- PROBLEM TO SOLVE: Below are entries to reproduce exactly, apart from their pictures.

╔══

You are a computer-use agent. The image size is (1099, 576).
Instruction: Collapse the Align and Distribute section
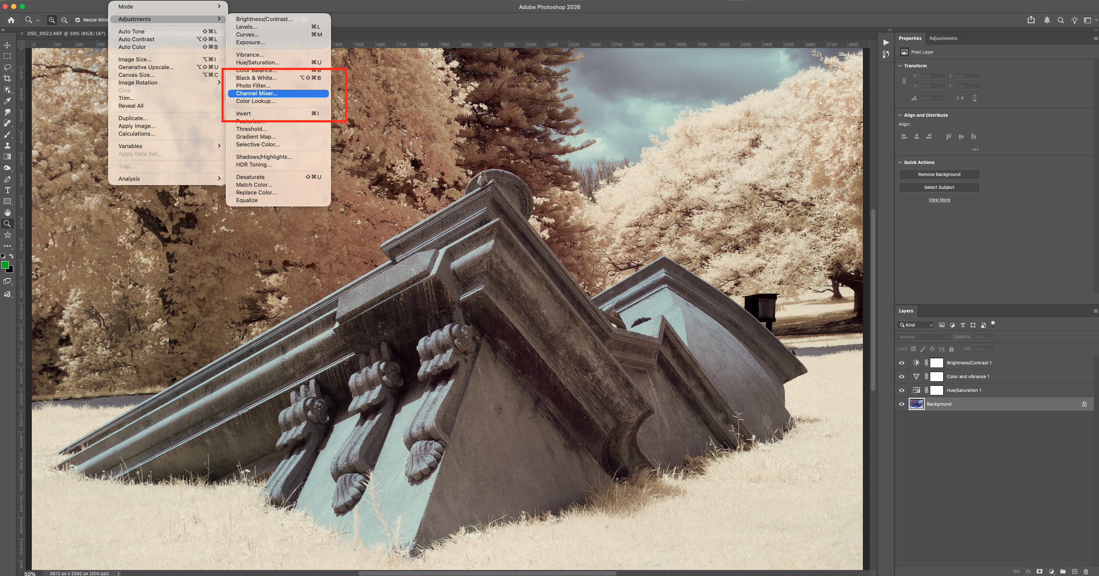900,115
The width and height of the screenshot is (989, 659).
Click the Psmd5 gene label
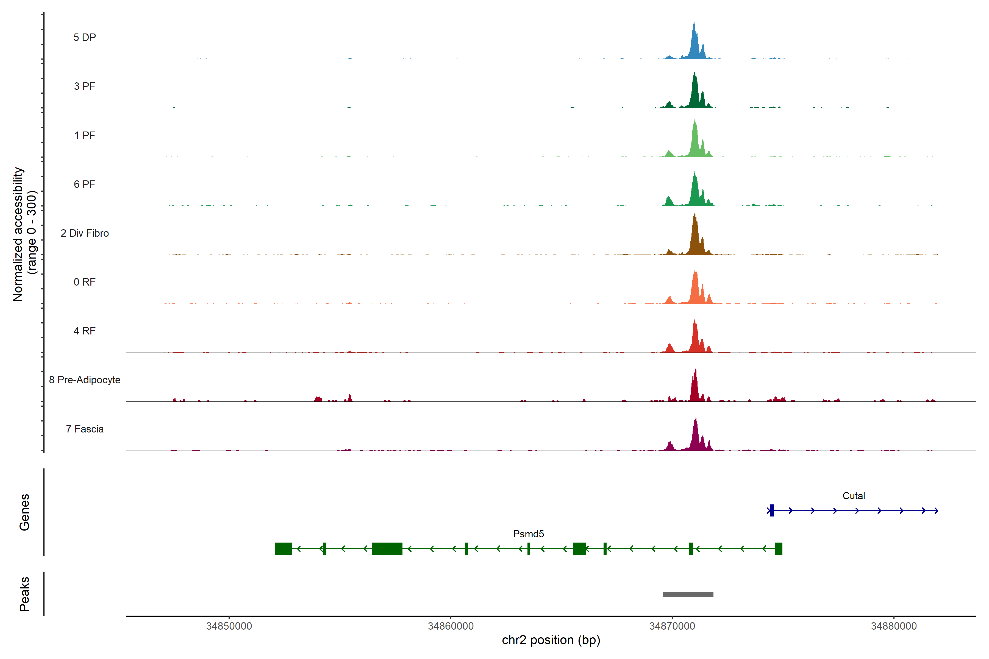528,534
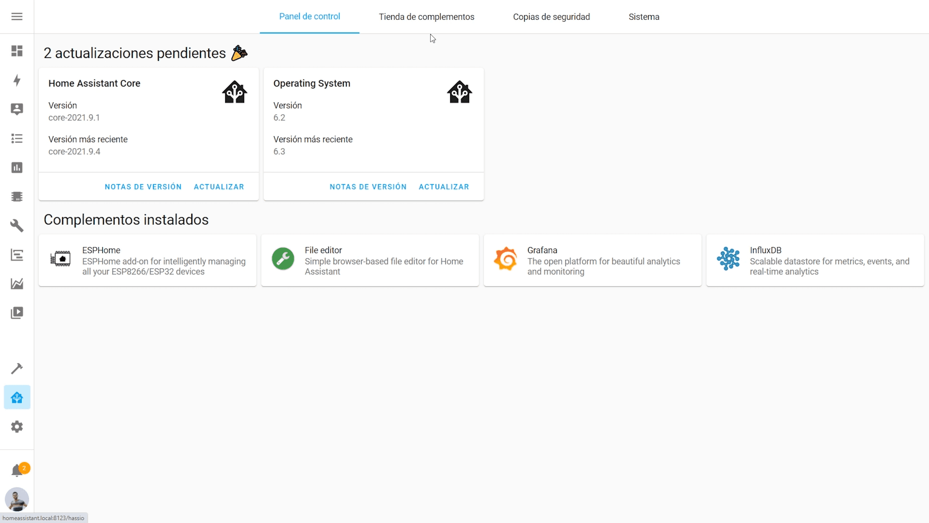Image resolution: width=929 pixels, height=523 pixels.
Task: Open the Media browser play icon
Action: tap(17, 313)
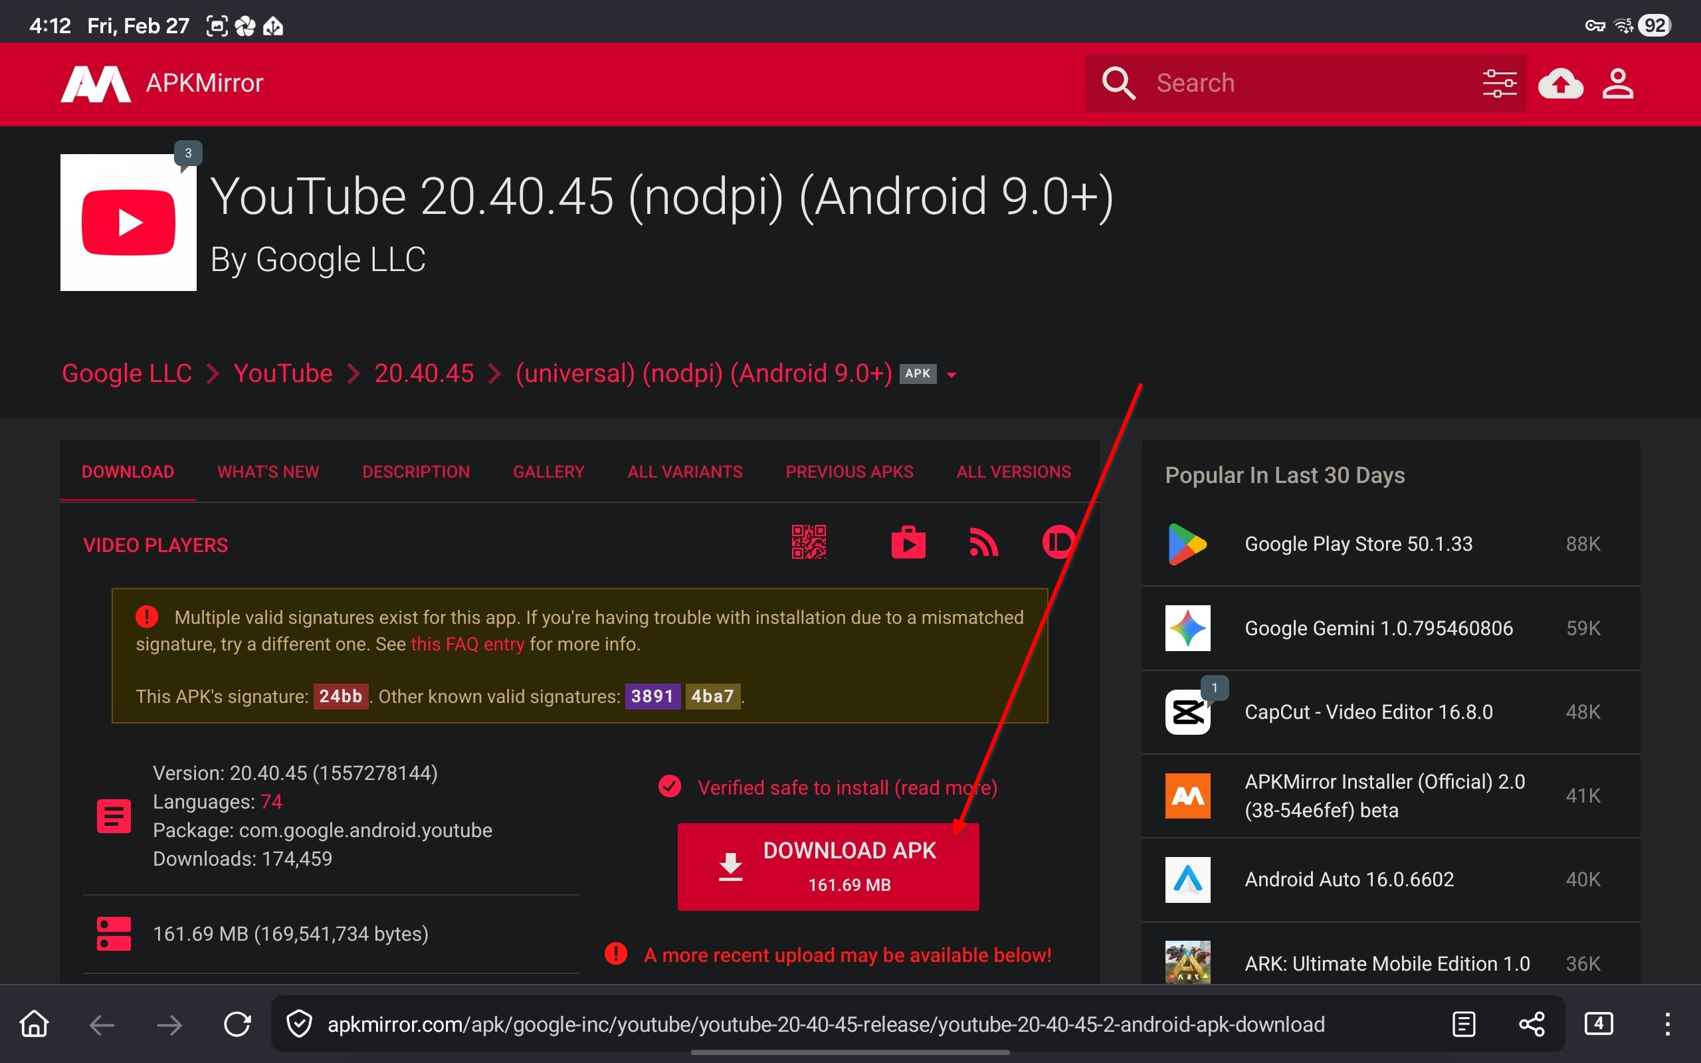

╚══

- RESPONSE AREA:
You are a computer-use agent. The image size is (1099, 576).
Instruction: Collapse the Align and Distribute section
900,115
The width and height of the screenshot is (989, 659).
Click the Psmd5 gene label
528,534
Image resolution: width=929 pixels, height=523 pixels.
Task: Open the Media browser play icon
Action: tap(17, 313)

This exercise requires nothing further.